Debatable. The authors seem biased: "Soviet premier Nikita Khrushchev’s famous line in the late 1950s that “we will bury you” was not a threat of war, but a reflection that—over the past few decades up to that time—the Soviet economy was growing faster than its Western capitalist counterparts and was projected to surpass that of the West within a couple of decades."

https://en.wikipedia.org/wiki/We_will_bury_you
Is isn’t just this writer, there are numerous historians who have written the same thing. Reagan didn’t cause the end of the Cold War.
 
Is isn’t just this writer, there are numerous historians who have written the same thing. Reagan didn’t cause the end of the Cold War.

He was instrumental in its demise. Now tell me Obama didn't end the Iraq War and Biden the Afghanistan War. :)
 
Is isn’t just this writer, there are numerous historians who have written the same thing. Reagan didn’t cause the end of the Cold War.

Reagan didn't do anymore than any of the other seven Cold War presidents. They all practiced the policy of containment as originally envisioned by Truman.

The USSR came apart at the seams because Gorbachev's reforms unintentionally unleashed a pent up latent nationalism in the republics of the USSR, and Gorby was conciously pursuing a butter over guns strategy which backfired.
 
Reagan didn't do anymore than any of the other seven Cold War presidents.

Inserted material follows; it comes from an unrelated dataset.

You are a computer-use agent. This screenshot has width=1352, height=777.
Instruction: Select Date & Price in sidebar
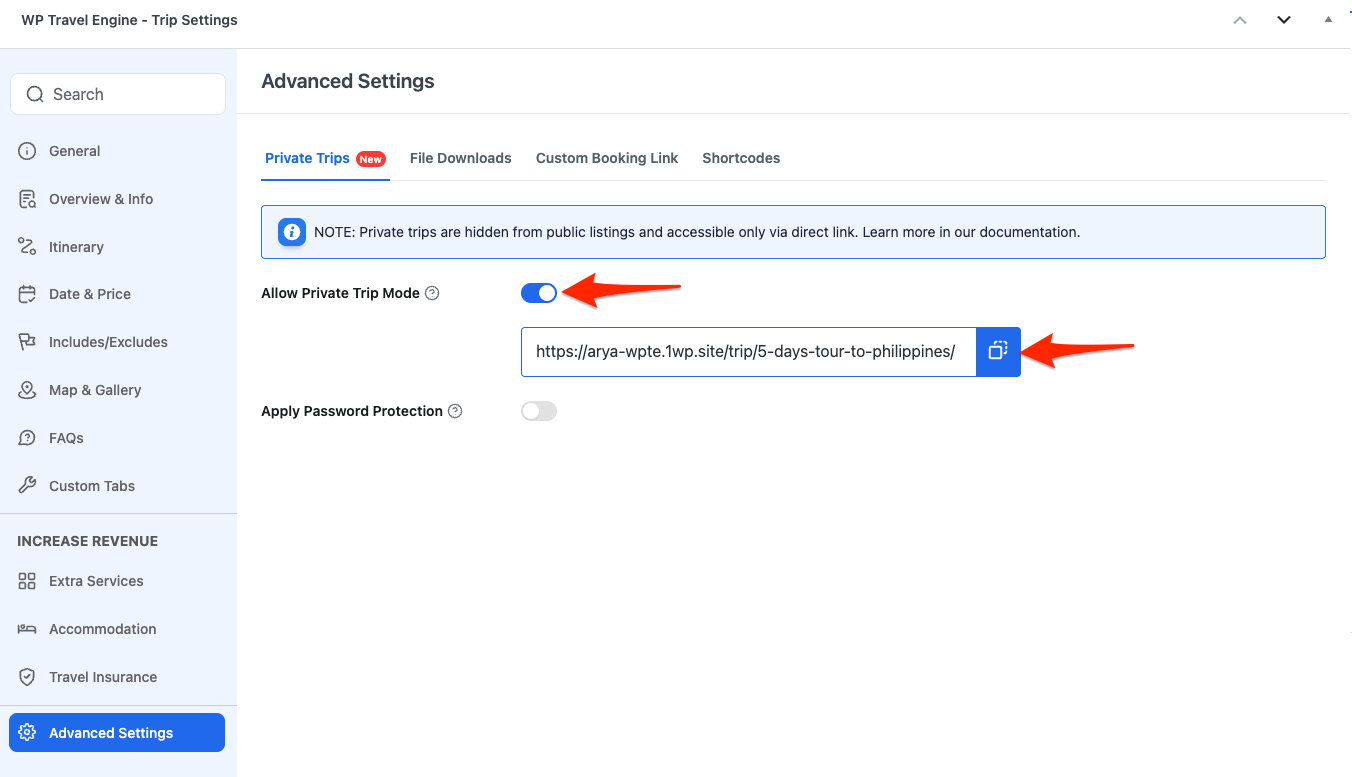pos(89,294)
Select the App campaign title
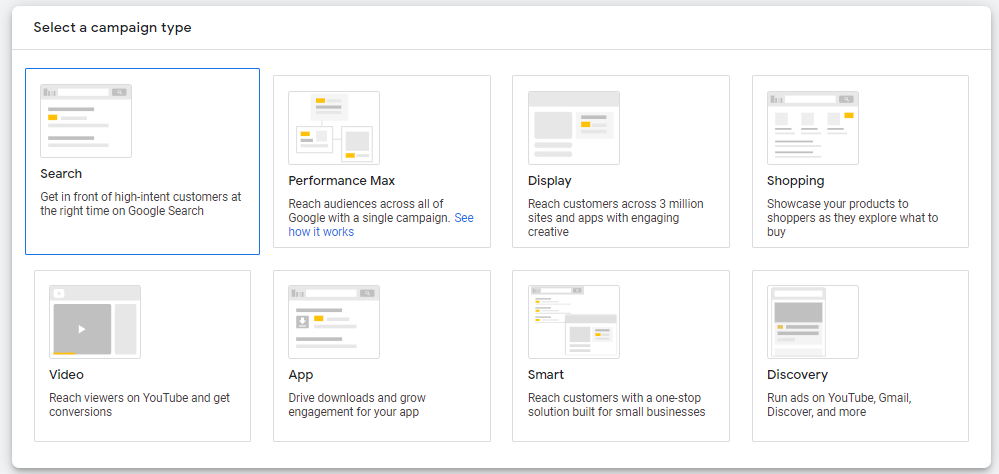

They all practiced the policy of containment as originally envisioned by Truman.

The USSR came apart at the seams because Gorbachev's reforms unintentionally unleashed a pent up latent nationalism in the republics of the USSR, and Gorby was conciously pursuing a butter over guns strategy which backfired.

this crap sounds just as contrived as die hard leftists like evince trying to tell us that the revolutionary war started because of taxes, not attempts to confiscate guns.